3.6.1. Comparing Case Studies with Same Voltage Level

Case studies 1 and 3 refer to points with a voltage of 4.16 kV. When compared, it is noted that the incident energy level estimated for case study 3 is 47.5% greater than the incident energy value obtained for case study 1. This increase is attributed to the type of environment considered in case study 3 (confined), while the difference in level and type of short circuit (case study 3 employed a three-phase short circuit, while in case study 1, a single-phase short circuit was considered) did not show a significant contribution to the incident energy value, having been surpassed by the confinement effect of the electric arc. Furthermore, the difference in the estimated incident energy level implied the need to use AR clothing and PPE in case study 3 (category 1 PPE was selected, according to the PPE categorization method), while in case study 1, there was no need to apply this type of protection. Finally, it should be noted that the previously mentioned effects are not so expressive in terms of the arc flash boundary, which differs by 10 cm (approximately 30%) between the two case studies.
Case studies 2 and 4, even though both were simulated for points of the same voltage (480 V), present numerous differences that justify the striking difference between the incident energy levels observed: the incident energy of case study 4 is 120 times greater than the incident energy resulting from the simulation of case study 2. Furthermore, while case study 2 considers an open environment and a greater working distance (use of maneuvering device), in case study 4, the environment is confined, and the intervention is made on contact; that is, the thermal risk associated with case study 4 is exponentially more significant than in case study 2 since the incident energy is inversely proportional to the square of the working distance. Moreover, the incident energy level estimated for case study 4 makes it impossible to intervene in an energized environment, as it prevents the selection of AR clothing and PPE, as categorized PPE only protects exposures up to 167.5 J/cm2 or 40 cal/cm2 (the largest category of thermal protective clothing and PPE is category 4).
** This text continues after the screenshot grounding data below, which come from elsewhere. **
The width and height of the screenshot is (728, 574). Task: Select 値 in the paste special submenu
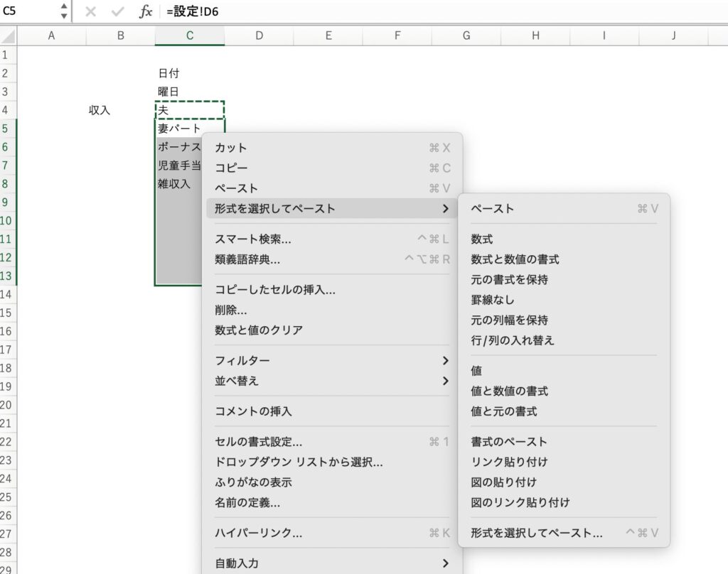click(476, 371)
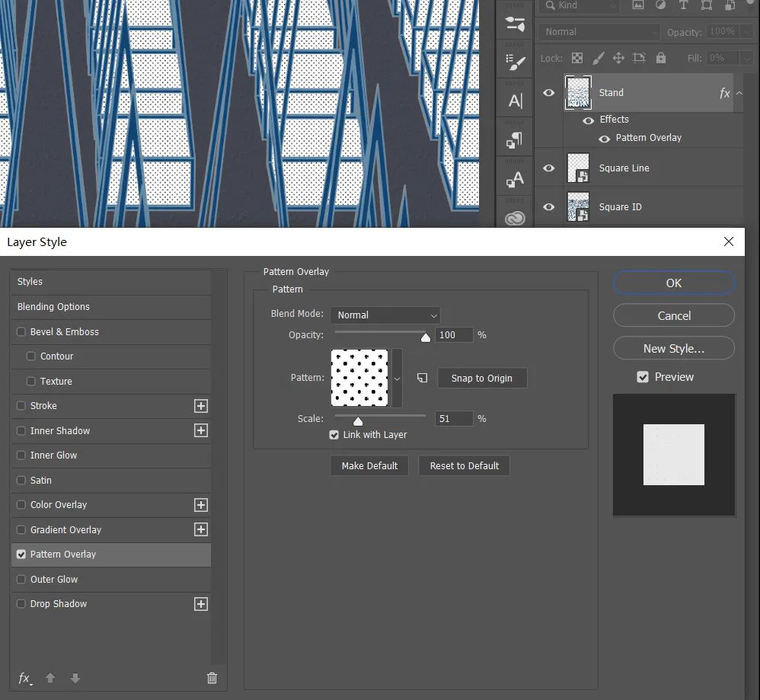Screen dimensions: 760x700
Task: Open the Character panel icon
Action: 516,101
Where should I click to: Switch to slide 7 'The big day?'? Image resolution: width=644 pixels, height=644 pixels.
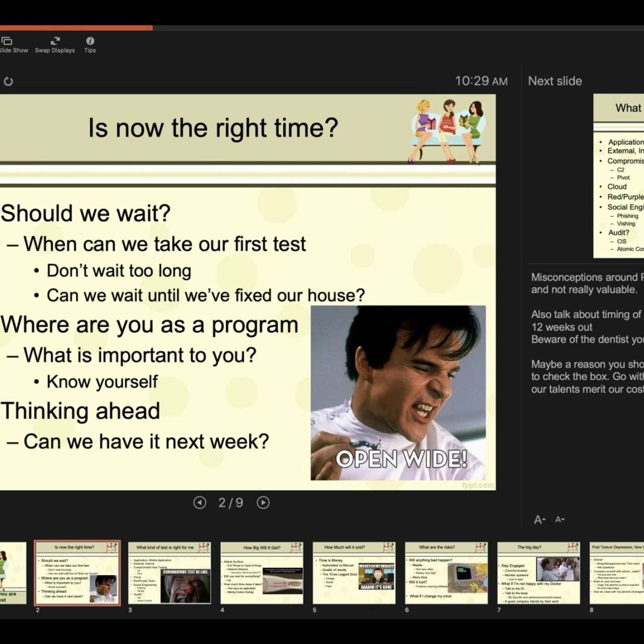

Lastly, the arc flash distance obtained in case study 4 is at least twice the value obtained in case study 2. However, both distances could be used in the intervention using telescopic maneuvering poles.
Case studies 1 and 3 refer to faults on the medium-voltage side of the transformer, while case studies 2 and 4 simulate arc flash scenarios on the low-voltage side of this equipment. It is observed that in these comparisons, there is no difference in the duration of the electric arc (case studies 2 and 4), or the observed difference is tiny (in case study 3, the electric arc is extinguished 35 milliseconds faster than in case study 1). However, the comparison between case studies 1 and 2 and case studies 3 and 4, i.e., pairs of case studies where the arcing happens on opposite sides of the transformer, demonstrates the effect of arc duration on the estimated incident energy levels. In both comparisons, a case study is evaluated in which the protection acts quickly (case studies 1 and 3) and another in which the protection is slow (case studies 2 and 4). The protection is located on the medium-voltage side, so the actuation is quick if the fault occurs on the side the protection device is installed. However, if the short circuit happens on the low-voltage side, the protection device is sensitized by a small arc current value (value reflected to the primary), so the actuation is slow.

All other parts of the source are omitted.